Back in the day, I’m talking about the ’50s, clothing was much more expensive. There was no place like Walmart or Target to get inexpensive duds. We only had cotton and wool, and they were always costly. Artificial fabrics and global commerce changed the landscape.

And then there were those new boxes of crayons and fresh notebooks — all clean and tidy. I could go on and on.

Today, we have a totally different landscape. We have masks. We have mandates. We have kids who develop COVID-19. We are in a pandemic.

But our kids have a pandemic of their own — not being able to be kids. Virtual learning — I bet most of you agree — is a poor substitute for in-person learning at school. It’s not just the readin’ (w)ritin’ and ’rithmetic, but also the interaction that our kids need. That’s a key.

Putting that aside for the moment, let’s review the basics that are important for each parent to consider now that their kids are back to school.

First off, eating. The most important advice here: Don’t skip breakfast.

Think about it, if kids last ate at 9 p.m. or even earlier the evening before and they don’t eat again until lunch, it’s at least a 15-hour fast. Not good for young minds.

Give them something before they head out of the house and off to school. Whether it’s the old standby cereal or a bagel with cream cheese or a banana, kids need something to fuel their brain.

During the pandemic, schools in our state have received added federal funding to offer free breakfasts for each and every kid. One school district, Waukesha, initially voted to deny kids this opportunity, saying it would spoil the children.

I find this hard to believe. I’m not sure what their goofy thinking was — I’m just on the kids’ side. All kids need a good breakfast. I’m for the tykes. Thankfully, the school district reversed the decision.

Food is critical for children to learn, and believe it or not, not all families have the resources or wherewithal to feed their children as needed.

It’s our job as a community, all of us, to keep our kids healthy and well. And that starts with every kid getting a good breakfast to start their day.

As for lunch, that’s my next thought.

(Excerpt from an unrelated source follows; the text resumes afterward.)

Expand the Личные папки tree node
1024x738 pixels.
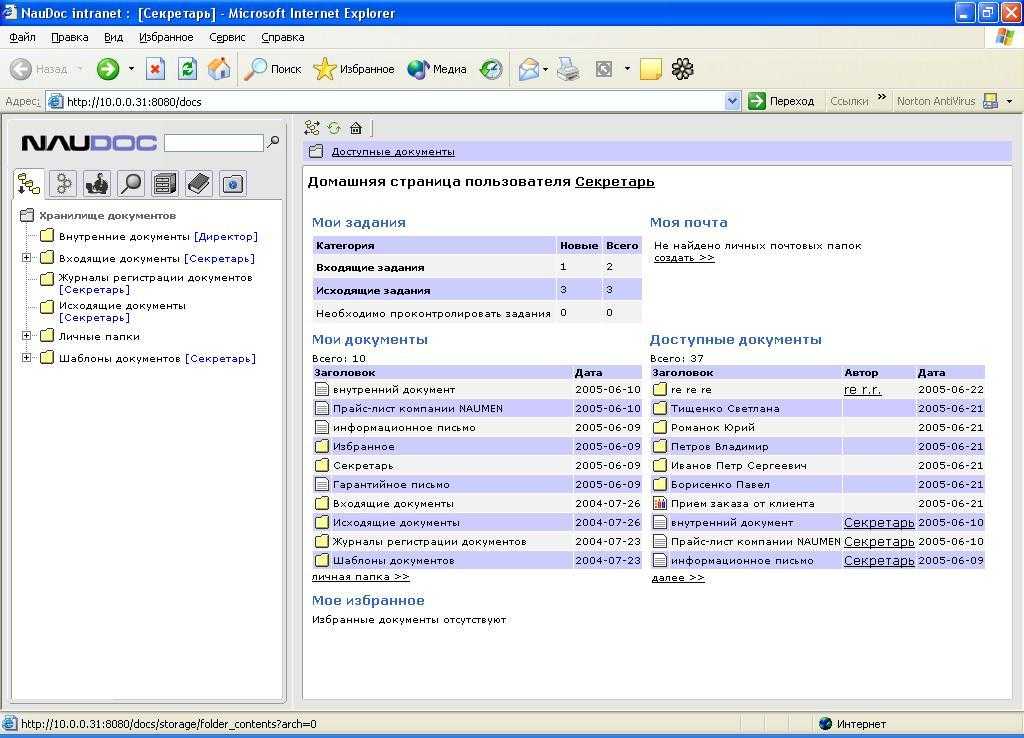pos(27,336)
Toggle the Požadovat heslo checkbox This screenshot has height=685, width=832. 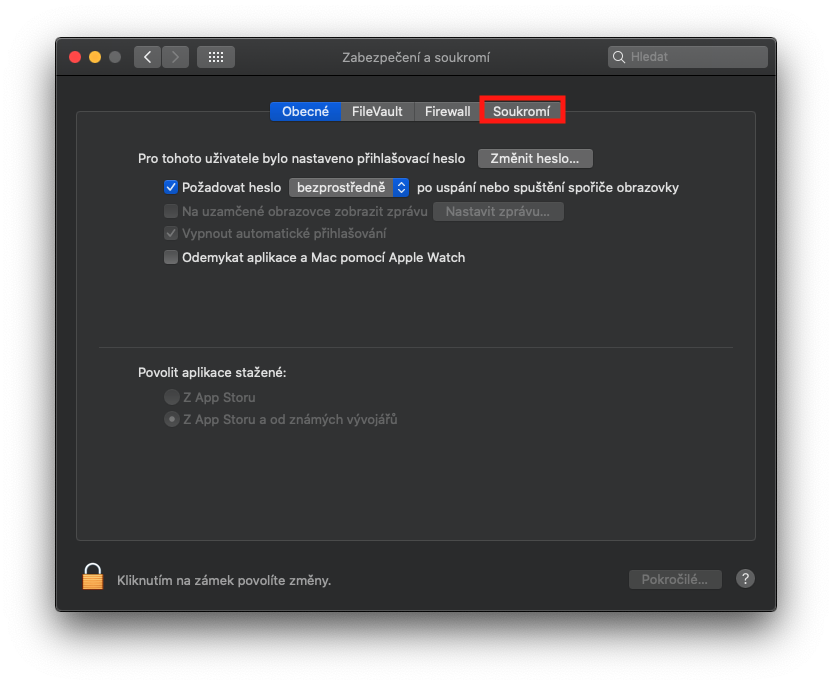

Whether it’s the hot lunch at school or the bag lunch brought from home, be aware of what your kids are eating. You’re teaching lifelong nutritional habits.

If you pack a lunch, make sure it has a fruit, veggies and a nutritious sandwich. Try carrot sticks rather than chips, and no sugary soft drinks. There’s too much childhood obesity, and soda encourages it.

Now, on to screen time. The COVID-19 pandemic has produced another pandemic of screen watching. We all know this. Screens have entered our society kind of like that cousin who sometimes brings good stuff to your family and other times you would just like just go away.

Screens will never go away, of course, but screens and sleep are an important issue. Study after study has shown that if your kid looks at a screen before bedtime, they have trouble falling asleep and staying asleep. Perhaps it’s the blue light from the screen, or perhaps it’s just the interaction.

If your kid has trouble sleeping, limit the use of blue light screens including TV, computer, tablet or phone before bedtime. Half an hour before lights out, have them read a book or a magazine — my favorite at a young age was comic books — anything to slow the mind and ease them into dreamland. Electronics can disrupt normal sleep patterns.

Next week, let’s talk about kids’ activities and childhood immunizations. Stay well.

This column provides general health information. Always consult your personal health care provider about concerns. No ongoing relationship of any sort is implied or offered by Dr. Paster to people submitting questions. Any opinions expressed by Dr. Paster in his columns are personal and are not meant to represent or reflect the views of SSM Health.